In [1]:
from sklearn.datasets import make_classification

# Tabular Data

Tabular data is the data that you most often see. It is data that you can cleanly write in a table. It has a set number of rows and columns, and for our example below, all the data is numeric.

This is the one type of data that we will go over that is not necessarily suited to neural networks. Because it is so simple and so well studied, traditional ML can do quite well on it. 

That being said it makes a nice springboard to begin the rest of the tutorial.
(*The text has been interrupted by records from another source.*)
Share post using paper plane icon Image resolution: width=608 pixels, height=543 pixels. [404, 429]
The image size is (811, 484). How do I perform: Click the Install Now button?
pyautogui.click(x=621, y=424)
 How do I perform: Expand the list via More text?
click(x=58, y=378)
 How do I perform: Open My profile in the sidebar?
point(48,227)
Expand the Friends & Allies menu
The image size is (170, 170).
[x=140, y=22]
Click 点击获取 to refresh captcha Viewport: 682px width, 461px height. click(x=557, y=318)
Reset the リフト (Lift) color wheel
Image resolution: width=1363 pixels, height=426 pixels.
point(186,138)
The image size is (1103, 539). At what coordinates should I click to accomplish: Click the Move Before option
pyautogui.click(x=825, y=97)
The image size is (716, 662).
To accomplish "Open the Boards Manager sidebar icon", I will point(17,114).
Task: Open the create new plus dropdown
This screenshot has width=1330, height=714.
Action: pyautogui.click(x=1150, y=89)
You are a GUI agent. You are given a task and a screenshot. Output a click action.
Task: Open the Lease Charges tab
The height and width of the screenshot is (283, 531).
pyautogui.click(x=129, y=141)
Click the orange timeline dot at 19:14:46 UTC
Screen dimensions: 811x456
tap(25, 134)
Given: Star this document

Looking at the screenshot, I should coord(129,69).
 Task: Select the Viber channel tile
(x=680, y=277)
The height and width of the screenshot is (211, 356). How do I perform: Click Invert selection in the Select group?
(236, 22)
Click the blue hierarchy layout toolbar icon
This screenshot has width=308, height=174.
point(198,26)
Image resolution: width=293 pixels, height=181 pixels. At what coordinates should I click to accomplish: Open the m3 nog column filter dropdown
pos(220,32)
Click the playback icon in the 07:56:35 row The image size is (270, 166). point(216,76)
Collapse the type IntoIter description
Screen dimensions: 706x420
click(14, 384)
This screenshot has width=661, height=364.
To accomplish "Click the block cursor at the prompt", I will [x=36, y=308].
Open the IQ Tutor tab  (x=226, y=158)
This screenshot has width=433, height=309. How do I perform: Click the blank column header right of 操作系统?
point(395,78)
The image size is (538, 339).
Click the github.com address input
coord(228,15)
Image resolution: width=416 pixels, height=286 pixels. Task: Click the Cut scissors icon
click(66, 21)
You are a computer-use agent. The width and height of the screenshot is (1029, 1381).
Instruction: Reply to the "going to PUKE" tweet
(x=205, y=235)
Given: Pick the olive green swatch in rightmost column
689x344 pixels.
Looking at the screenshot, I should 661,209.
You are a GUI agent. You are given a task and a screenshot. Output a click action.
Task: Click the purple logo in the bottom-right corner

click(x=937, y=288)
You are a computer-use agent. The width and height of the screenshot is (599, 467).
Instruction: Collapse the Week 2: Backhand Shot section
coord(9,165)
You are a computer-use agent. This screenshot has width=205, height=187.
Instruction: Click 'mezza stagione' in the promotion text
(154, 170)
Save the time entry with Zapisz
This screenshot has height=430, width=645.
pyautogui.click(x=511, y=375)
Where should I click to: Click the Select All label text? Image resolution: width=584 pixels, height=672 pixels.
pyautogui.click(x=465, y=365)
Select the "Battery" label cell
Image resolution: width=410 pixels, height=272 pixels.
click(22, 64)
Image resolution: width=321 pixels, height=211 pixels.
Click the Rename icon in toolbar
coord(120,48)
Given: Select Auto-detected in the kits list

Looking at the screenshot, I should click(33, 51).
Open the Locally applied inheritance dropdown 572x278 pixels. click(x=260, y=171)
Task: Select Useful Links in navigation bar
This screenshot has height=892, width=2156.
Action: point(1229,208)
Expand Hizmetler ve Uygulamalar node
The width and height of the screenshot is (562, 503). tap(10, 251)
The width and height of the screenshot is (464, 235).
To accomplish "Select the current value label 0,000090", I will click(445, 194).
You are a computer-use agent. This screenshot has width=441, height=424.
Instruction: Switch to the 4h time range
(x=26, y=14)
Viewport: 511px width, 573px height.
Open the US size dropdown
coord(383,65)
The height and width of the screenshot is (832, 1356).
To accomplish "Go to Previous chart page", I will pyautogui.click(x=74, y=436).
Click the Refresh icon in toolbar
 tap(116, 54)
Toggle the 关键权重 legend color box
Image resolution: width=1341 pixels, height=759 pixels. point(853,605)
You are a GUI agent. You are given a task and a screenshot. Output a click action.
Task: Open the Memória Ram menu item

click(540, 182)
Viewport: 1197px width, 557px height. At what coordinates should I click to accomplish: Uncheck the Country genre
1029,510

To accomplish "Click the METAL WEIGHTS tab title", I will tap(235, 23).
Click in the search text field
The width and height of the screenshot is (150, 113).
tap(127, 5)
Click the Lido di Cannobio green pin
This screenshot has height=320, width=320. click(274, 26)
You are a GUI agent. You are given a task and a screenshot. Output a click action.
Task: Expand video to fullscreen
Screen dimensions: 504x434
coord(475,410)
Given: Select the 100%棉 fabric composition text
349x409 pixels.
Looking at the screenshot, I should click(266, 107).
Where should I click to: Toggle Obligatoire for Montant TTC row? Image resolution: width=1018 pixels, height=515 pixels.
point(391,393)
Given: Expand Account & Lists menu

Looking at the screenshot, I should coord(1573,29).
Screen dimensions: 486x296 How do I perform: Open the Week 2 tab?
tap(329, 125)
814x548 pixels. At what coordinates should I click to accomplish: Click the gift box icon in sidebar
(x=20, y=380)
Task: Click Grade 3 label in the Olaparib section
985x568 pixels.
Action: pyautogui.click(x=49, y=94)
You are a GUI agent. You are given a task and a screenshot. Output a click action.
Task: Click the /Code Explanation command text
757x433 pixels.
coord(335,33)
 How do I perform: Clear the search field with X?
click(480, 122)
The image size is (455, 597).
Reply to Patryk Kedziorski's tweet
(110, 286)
To make this data we will be using sklearn `make_classification`. This will generate a dummy classification dataset:

In [2]:
dataset = make_classification(n_samples=10_000, n_features=20, n_classes=2)
x, y = dataset

In [3]:
x, y

(array([[-1.47591055,  0.25345616,  0.6174182 , ...,  0.44527873,
         -2.02793885, -0.25553664],
        [ 1.19614338, -1.66752205, -1.60501694, ..., -0.1298167 ,
         -1.5453044 , -0.56323096],
        [ 1.136674  , -0.53942846, -0.97723932, ...,  0.68611902,
          0.9081234 ,  0.86679452],
        ...,
        [ 1.12859474,  0.62318725, -0.17071723, ..., -0.37103146,
         -2.11036497,  1.72595764],
        [-0.94219602,  0.31865075,  0.04442349, ...,  0.60564122,
         -1.12027859,  0.74158706],
        [ 1.00780519,  1.14463957, -0.50560505, ...,  0.31718227,
          0.38186864, -0.4792807 ]]), array([1, 1, 0, ..., 1, 1, 0]))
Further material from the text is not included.